Oh, Lolo. Maybe our expectations were too high, and perhaps we had unfair comparisons lurking in the back of our minds. With such a great location and space, though, we want to work it out. You’ll need to work a little harder if you want to win us back.
Northwest-Andean Mixto at del Inti
April 16, 2011
You might be thinking, “Really. Out to dinner two nights in a row?” Believe me, it’s not the norm. But after having moved to the neighborhood, J and I feel a responsibility to contribute to Alberta Street’s success. And if that means eating out two nights in a row, so be it. It had been a few months since we visited del Inti, our neighborhood Peruvian bistro, and we could not stand the guilt if, god forbid, it closed its doors.

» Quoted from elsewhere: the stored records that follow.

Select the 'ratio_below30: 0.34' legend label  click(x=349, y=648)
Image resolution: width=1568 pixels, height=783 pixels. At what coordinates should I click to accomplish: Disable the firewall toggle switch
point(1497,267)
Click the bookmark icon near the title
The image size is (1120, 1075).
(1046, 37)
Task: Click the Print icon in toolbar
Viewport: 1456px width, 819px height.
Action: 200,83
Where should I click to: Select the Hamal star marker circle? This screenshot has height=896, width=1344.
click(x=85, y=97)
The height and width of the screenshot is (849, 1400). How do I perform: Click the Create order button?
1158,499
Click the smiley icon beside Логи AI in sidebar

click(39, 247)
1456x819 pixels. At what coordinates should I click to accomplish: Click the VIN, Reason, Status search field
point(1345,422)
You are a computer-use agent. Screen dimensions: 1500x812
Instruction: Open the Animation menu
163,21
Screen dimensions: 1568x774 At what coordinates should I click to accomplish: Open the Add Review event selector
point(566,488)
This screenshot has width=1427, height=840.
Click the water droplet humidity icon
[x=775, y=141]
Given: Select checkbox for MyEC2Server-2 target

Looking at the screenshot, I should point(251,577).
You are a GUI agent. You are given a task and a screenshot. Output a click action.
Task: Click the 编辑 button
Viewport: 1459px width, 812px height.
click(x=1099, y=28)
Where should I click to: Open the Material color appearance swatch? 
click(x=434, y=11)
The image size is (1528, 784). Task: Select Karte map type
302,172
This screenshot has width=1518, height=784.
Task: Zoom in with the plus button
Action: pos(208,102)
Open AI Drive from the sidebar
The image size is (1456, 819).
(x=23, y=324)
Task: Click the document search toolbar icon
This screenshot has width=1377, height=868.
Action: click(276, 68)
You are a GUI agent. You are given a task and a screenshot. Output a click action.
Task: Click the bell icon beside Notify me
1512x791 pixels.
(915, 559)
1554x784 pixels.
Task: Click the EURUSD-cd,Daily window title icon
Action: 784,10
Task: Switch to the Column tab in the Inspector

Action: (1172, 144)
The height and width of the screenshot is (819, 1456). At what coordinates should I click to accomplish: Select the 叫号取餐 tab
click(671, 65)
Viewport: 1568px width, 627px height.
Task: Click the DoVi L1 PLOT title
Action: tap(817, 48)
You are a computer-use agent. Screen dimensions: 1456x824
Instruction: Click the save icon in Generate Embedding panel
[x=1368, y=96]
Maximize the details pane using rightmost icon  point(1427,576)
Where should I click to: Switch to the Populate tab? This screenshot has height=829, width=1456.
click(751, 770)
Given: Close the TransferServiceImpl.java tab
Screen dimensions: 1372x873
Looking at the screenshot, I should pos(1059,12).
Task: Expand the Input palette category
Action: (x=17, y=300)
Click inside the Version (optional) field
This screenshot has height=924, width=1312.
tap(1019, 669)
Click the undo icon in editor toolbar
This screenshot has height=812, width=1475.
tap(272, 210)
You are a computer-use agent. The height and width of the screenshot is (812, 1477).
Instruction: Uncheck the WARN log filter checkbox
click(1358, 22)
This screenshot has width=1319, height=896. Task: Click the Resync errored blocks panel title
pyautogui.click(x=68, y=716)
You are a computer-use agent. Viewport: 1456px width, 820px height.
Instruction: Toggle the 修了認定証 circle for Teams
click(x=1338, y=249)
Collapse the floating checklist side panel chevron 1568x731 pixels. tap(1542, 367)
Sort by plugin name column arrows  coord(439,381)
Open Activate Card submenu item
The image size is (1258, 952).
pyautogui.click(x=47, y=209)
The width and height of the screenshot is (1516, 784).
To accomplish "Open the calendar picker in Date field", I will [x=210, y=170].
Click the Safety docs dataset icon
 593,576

Not that it needs our humble contribution. By the looks of the steady clientele, this spot is a local favorite. Del Inti’s welcoming patio with its piped-out Latin tunes and roaring fire pit mark the spot on Alberta and 23rd. Inside, the open space contains a bustling exposed kitchen, a lively dine-in bar, and a comfortably spaced dining area. Colorful artwork, globe lighting, cork flooring and a garage-type door that opens from the bar onto the patio complete the sleek neighborhood vibe.
A half-dozen colorful ceviches open the menu, and choosing presents a challenge. We selected the ceviche mixto with cubed mahi, whole shrimp, thin-sliced octopus, red onion and a fiery rocoto leche de tigre sauce, all capped by a jaunty dime-size slice of habañero. Sweet potato provided textural contrast and cooled the palate.
From the small plates, we chose the empanada, a flaky, deep-fried turnover stuffed with beef, potato, raisins and olives served atop a mild, nutty ocopa sauce. Next, the “chancho,” a pork belly confit, crisped top and bottom, served atop braised purple cabbage and finished with crunchy green apple chimichurri. The cabbage and apple provided sweet-tart crunch to contrast the salty pork, which disappeared on the tongue. Beautiful.
For entrees, J’s soy-glazed hangar steak cooked to a tender, pink medium rare, complemented by portobello mushrooms, fried potatoes and rice. For me, a pan-roasted corvina with manila clams, pork sausage, tapenade alongside buttery carrot “pasta” cut into pappardelle-like ribbons, cooked to al dente. All delicious.
Apple crisp with carrot-lemon ice cream (yep, I said carrot and lemon) rounded out our Saturday night meal, and we walked home, satiated and so grateful to be living in this neighborhood.
Del Inti, you continue to surprise us with your flavors and unexpected contrasts. Nos gusta mucho y hasta pronto.
- Pork belly and braised cabbage.
- Ceviche mixto with a habanero hat.
- Empanada, perfect with a squeeze of lime.